OPINION: A FLORIDIAN'S VIEW OF CORNOAVIRUS MODELING
Floridians have a lot of experience with modeling…we have hurricane season. EVERY YEAR. As a small child growing up in Miami I remember magnetic tracking board on my school room wall and news printed ones at home. Models and forecasts are part of a Floridian’s life. One thing you could always count on was the forecast being wrong. I remember my father often saying only a fool would try to predict the path of a hurricane.
One thing you can count on though is the onslaught of hysteria. The minute the TV cameras show up to report on a slight breeze, bottled water flies off the shelves, along with canned goods, batteries for radio and the usual hurricane supplies. “Prepper gear” in today’s parlance.
And the TV weathermen convert a slight gust of wind at some waterfront setting into a major news event with an impending “Cat 4 or 5”, drowning out any other possible news stories on the ‘boob tube’.
Over the years, there have been all kind of tools these ‘weathermen’ used to postulate on the path of the onslaught and devastation that are predicted to ravage lives and property. In the infancy vague wind directional indications (it's a nor'easter a blowing) advanced to barometric statistics (the glass is falling). Technology continued to advance to hurricane hunter airplanes radio broadcasts finally graduating to the new-fangled spaghetti models and ‘cones” that are used today that integrate observations and satellite images along with meteorological physics, and aggregation of raw historical data.
Perhaps if the Spanish Conquistadors had had today's technology, Mel Fisher might not be a world renowned personality!
Based on hurricane models, governments declare emergencies, promote evacuations and move around assets (electrical workers, national guards, water supplies, etc.), to best address probable landfalls and intensities of weather-related disaster. This application of technology to modern life applies to the reaction to coronavirus based on models. Notice how the financial responses and declarations of emergency, even the panic buying, price gouging, and hoarding seem eerily similar to hurricane path announcements.
But even with all that ‘science’ and ‘technology’ and “data” how often do we have more than a day’s notice about the actual path of one of these forces of nature?
Best case scenario, hurricane models, after all the years of research, at the end of the day, we have a map with colored lines that cover a land mass involving as much as 1/3 of the country. Remember when President Trump included Alabama as a hurricane disaster target based upon a model? The model and the President could have been right - but was that likely?
So what does this have to do with Corona virus? My daily ritual is now an elongated hurricane watch. 24-7 new, government emergency officials with meetings and announcements, daily press conferences. Media hysteria, consumer “Prepping” and hoarding, and the usual price gouging that go along with the fear of the imminent impending disaster.
Listen closely though. The impending disaster is based on virus models. The ‘scientists’ issue disclaimers about how little is known about the virus and how ‘new’ it all is. Nevertheless, model they do, and like weathermen of old, forecast doom and gloom for a group that may or may not ever be impacted a whit, but hunker down in the bunker ‘just in case’.

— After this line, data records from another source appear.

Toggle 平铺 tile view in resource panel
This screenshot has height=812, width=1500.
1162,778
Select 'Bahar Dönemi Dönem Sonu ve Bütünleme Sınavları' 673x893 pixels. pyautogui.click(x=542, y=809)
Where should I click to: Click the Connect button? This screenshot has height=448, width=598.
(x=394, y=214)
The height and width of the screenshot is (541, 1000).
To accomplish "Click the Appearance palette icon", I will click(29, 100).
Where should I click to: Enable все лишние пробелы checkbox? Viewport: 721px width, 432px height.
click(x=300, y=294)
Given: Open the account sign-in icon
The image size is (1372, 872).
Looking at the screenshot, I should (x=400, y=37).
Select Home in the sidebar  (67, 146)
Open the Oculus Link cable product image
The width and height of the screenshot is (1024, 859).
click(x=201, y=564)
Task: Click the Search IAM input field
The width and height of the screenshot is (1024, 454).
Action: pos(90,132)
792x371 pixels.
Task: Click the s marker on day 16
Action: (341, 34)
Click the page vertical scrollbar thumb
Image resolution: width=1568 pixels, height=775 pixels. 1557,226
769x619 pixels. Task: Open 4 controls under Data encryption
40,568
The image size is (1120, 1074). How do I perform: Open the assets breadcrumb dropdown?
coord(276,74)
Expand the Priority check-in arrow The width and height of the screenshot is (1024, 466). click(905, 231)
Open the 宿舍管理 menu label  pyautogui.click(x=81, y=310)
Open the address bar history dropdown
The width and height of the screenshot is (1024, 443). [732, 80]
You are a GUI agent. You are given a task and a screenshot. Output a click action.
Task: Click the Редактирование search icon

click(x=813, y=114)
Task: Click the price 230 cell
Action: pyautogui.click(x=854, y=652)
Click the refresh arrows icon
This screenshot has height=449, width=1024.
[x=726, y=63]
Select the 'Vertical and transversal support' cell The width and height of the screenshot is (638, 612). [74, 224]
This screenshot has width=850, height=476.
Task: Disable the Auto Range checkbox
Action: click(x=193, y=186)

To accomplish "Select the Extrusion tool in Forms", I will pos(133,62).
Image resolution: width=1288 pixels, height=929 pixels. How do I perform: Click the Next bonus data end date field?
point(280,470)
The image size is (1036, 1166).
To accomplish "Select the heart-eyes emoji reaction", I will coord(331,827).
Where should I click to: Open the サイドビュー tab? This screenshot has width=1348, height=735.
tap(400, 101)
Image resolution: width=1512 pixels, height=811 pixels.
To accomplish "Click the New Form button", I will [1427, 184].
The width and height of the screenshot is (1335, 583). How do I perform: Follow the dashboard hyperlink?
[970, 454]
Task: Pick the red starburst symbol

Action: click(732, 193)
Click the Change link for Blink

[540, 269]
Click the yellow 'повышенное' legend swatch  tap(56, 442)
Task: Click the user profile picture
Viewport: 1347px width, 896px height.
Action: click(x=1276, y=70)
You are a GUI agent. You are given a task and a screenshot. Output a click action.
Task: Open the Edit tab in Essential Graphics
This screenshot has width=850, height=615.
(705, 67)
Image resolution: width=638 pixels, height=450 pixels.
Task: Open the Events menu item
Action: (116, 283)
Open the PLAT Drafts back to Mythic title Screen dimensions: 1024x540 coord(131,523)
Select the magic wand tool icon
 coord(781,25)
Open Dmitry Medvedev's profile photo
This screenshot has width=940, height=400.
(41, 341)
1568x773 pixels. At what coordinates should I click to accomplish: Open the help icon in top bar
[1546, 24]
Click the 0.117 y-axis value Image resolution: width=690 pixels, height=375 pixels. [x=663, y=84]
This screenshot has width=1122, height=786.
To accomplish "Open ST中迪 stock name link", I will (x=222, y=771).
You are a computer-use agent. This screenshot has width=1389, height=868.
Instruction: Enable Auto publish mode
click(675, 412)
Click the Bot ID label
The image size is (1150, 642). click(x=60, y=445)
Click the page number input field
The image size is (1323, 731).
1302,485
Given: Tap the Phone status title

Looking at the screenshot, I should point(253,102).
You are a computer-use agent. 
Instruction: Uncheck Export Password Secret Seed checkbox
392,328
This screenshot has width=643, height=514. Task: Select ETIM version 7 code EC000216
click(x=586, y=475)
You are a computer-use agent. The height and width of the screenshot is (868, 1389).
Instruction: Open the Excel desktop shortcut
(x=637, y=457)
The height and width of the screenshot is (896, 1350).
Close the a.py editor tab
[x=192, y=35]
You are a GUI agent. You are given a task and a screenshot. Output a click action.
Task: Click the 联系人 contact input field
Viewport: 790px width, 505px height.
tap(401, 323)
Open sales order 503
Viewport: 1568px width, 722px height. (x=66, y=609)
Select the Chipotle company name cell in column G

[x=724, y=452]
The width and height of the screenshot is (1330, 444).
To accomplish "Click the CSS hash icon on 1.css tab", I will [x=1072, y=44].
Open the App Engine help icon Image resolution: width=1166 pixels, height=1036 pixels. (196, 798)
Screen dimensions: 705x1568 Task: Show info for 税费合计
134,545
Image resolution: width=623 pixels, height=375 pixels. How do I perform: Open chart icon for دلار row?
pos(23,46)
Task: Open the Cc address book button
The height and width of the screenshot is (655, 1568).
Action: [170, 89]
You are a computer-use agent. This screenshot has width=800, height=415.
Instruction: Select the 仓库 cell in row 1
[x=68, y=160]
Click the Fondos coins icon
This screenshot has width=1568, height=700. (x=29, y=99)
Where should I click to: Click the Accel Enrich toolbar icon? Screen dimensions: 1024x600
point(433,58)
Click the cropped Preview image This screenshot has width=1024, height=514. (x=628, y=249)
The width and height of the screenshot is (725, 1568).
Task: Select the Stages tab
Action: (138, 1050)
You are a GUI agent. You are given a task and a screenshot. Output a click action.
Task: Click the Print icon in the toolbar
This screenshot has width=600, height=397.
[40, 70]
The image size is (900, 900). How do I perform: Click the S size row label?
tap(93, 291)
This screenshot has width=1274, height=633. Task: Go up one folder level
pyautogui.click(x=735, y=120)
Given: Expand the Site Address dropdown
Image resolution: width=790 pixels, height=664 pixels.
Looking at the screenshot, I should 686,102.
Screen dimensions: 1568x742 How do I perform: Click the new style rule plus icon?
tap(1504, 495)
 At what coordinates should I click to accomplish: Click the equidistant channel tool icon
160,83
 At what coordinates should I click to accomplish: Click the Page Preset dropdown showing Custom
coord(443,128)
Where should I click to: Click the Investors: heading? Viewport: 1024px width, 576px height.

After all, we know of few historical precedents other than the Black Death and the Spanish Flu to base comparisons on, and 2. The coronavirus is a novel phenomenon who's epidemiological characteristics are not well known.
All this means that the corona models are worse guesses than hurricane predictions. It seems like the Federal government is issuing evacuation orders for Oregon based on a hurricane headed for Florida. If you stretch out the string, and expand the cone, any hurricane could theoretically go around the world.
They are all potentially grade fives and direct hits. This is foolishment.
Yet, the most extreme models seem to be being used to steer the course of officialdom's reaction to coronavirus. There is no option against lockdown orders, no opportunity for the viral equivalent of hurricane parties (at least not legally). The hysteria and hype is worse than a local TV station predictably putting weathermen out on a pier with wind and rain swirling around and his squealing about impending doom. This pitiful squib will be used in ads for the next three years to signal the alertness and caring virtues of the station. We all take this with a grain of salt. Old-timers and natives, especially so.
While there is intelligent reaction, preparation, and recovery in regard to coronavirus, maybe just maybe we might consider taking a careful look at virus models like hurricane models – with a healthy skepticism.
Are hurricane models useful? Yes. They help you do some planning, but, farther out the less useful and increase in accuracy until they are almost 100% accurate at the moment of impact. This seems to be the case in Corona while California was expected to be ground zero, but it ended up being a big nothing. Not even a “Cat 1” in hurricane lingo.
Models, and the consequent building up of reactions basically fomenting "crises too good to waste", can do more harm than good. Will coronavirus be a one-off 9-11 or an annual hurricane forecast challenge?
Perhaps in the sober view of hindsight Coronavirus modelers will join weathermen as fools for trying to tell us where and when the disaster will hit.